À moins, bien sûr, qu’avec Jakub Dobes et Fowler, qui sont au début de la vingtaine, Jeff Gorton et Kent Hughes lui fassent clairement comprendre qu’il n’est plus dans les plans de l’organisation.
D’ailleurs, Montembeault explorerait présentement toutes les avenues possibles pour trouver la source du problème, surtout sur les lancers de loin. Coordination main-œil, acuité visuelle, repérage de la rondelle, techniques d’entraînement perceptivo-cognitive. Vous pouvez toutes les nommer. Apparemment, rien ne sera laissé au hasard.
La seule option à écarter serait un passage à Laval pour fin de remise en forme, comme ce fut le cas au mois de décembre.
Quand le hamster se met à tourner
Mais il y a également l’aspect mental à soigner. Il y a des jours où beaucoup de choses doivent se bousculer dans sa tête.
Souvent, c’est justement entre les deux oreilles que c’est plus compliqué. Quand le hamster se met à tourner, il devient difficile à arrêter. Surtout quand vos performances deviennent le sujet de discussion de tout une province.
« Tu le sais [que ça se jase] et tu le sens parce que tes coéquipiers, les partisans et les journalistes te regardent différemment, a mentionné Patrick Lalime, joint au téléphone. Tu dois gérer ça dans ta tête, mais c’est difficile. »
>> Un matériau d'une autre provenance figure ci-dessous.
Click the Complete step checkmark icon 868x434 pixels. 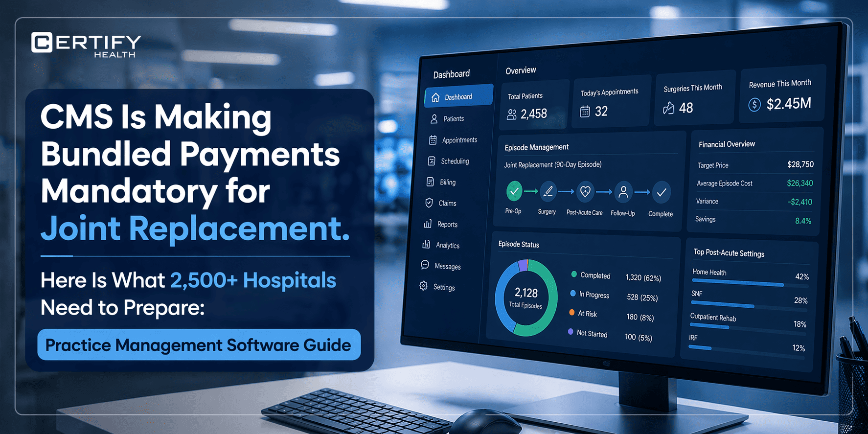pos(661,192)
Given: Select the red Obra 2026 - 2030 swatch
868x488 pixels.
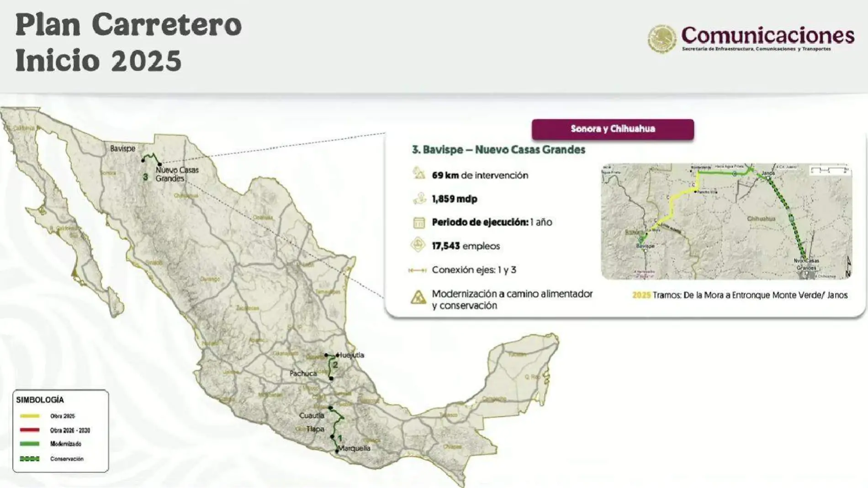Looking at the screenshot, I should pos(30,430).
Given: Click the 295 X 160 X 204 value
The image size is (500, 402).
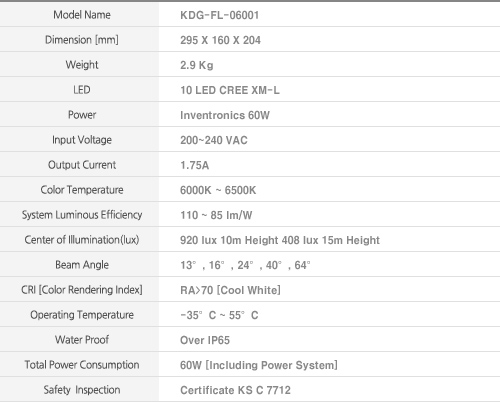Looking at the screenshot, I should click(220, 40).

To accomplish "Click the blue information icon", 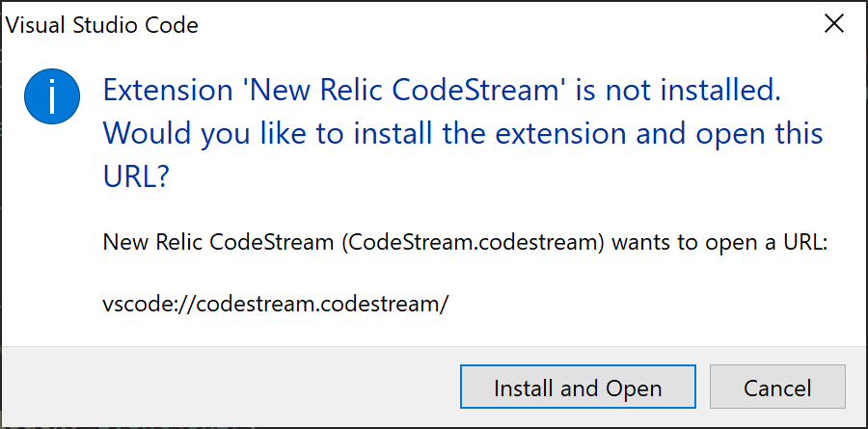I will coord(51,96).
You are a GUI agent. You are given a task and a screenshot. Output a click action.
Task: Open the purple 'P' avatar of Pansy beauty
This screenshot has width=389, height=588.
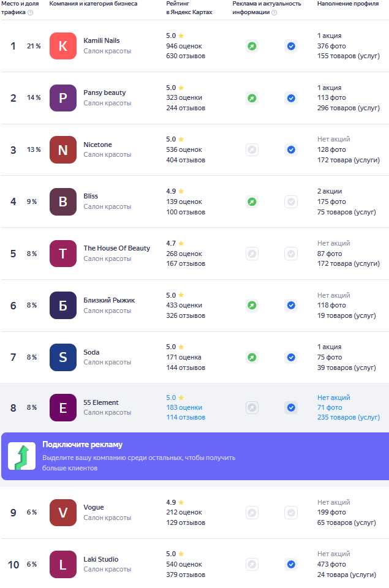coord(63,98)
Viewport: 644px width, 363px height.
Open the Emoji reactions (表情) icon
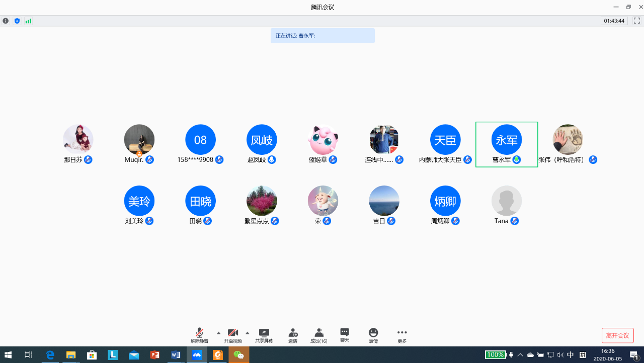pos(373,335)
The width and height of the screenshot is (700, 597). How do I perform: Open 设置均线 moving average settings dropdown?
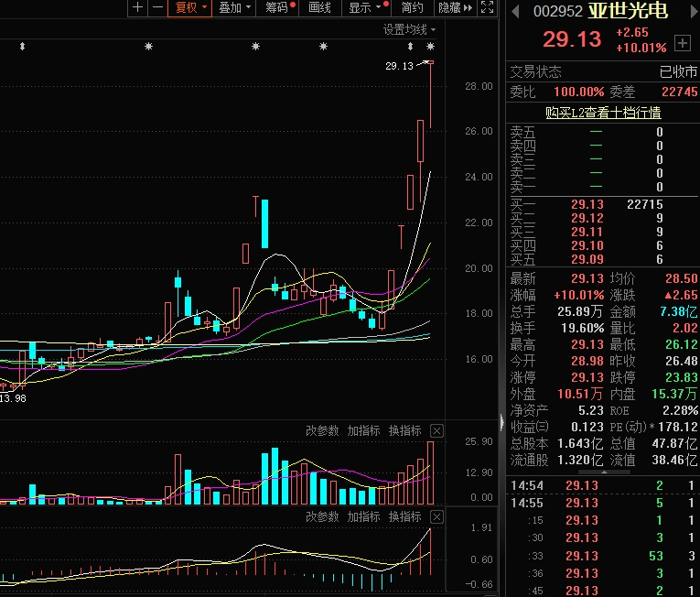409,29
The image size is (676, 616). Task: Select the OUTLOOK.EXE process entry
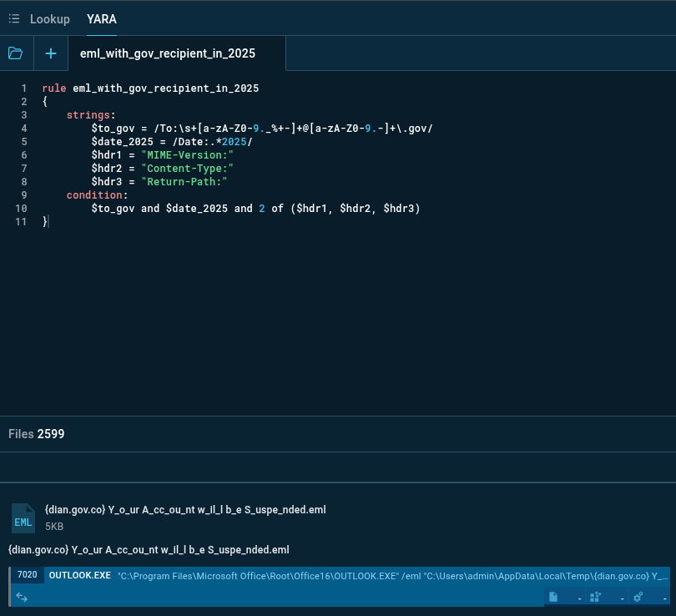(x=80, y=576)
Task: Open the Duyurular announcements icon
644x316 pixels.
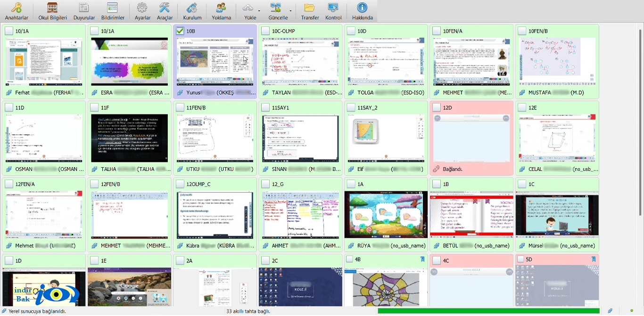Action: pyautogui.click(x=84, y=11)
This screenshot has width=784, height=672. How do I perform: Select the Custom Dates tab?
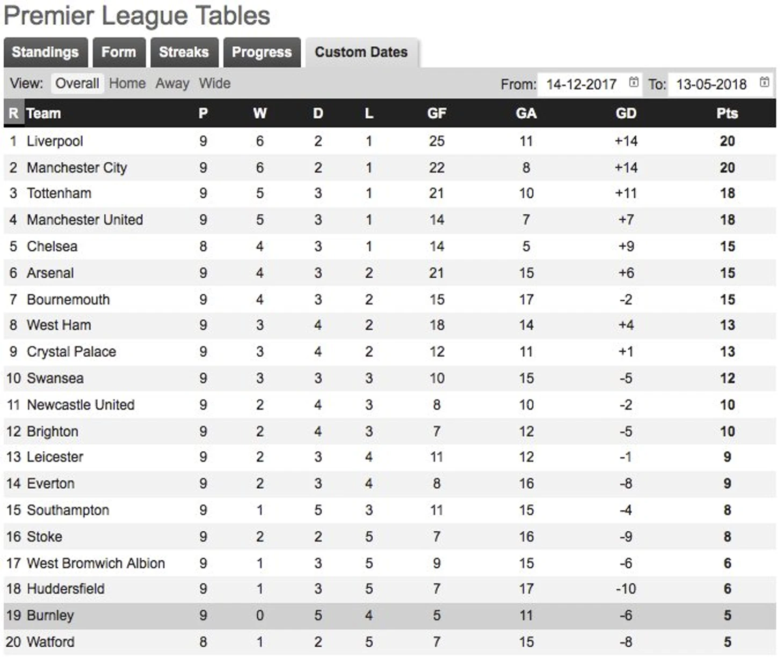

Celui qui a gardé 444 matchs de saisons régulières dans la LNH comprend parfaitement l’état d’esprit dans lequel se trouve Montembeault. Il a vécu une situation identique à Buffalo, alors qu’il formait un duo avec Ryan Miller et que Jhonas Enroth frappait à la porte du grand circuit.
« À partir de Noël, les Sabres faisaient venir Enroth juste pour les matchs. Ils le rappelaient le matin même, il jouait le match puis ils le renvoyaient dans les mineures, raconte-t-il. Ils lui avaient même donné le départ à Montréal. Je n’étais pas content. »
• Regardez aussi ce podcast vidéo tiré de l’émission de Benoit Dutrizac, diffusée sur les plateformes QUB et simultanément sur le 99.5 FM Montréal :
Y’a encore de l’espoir
Le gardien de 29 ans n’est pas le premier à connaître une saison difficile. Ça arrive même aux meilleurs. Parlez-en à Patrick Roy, à Roberto Luongo et, cette année, à Sergei Bobrovsky.
« Sam a perdu ses repères et c’est difficile, mais c’est encore un bon gardien, soutient Lalime. Il doit s’accrocher à ce qu’il a fait de bien par le passé. En passant, il en a connu de bons matchs depuis Noël. »
« Je suis encore dans son camp. Je comprends ce qu’il vit et je sais que ce n’est souvent que passager, poursuit-il. La beauté du sport, c’est que l’espoir qu’il y ait un déclic est toujours présent. »
Ça pourrait se produire à tout moment au cours des 18 derniers matchs de la saison. Et pourquoi pas en séries ?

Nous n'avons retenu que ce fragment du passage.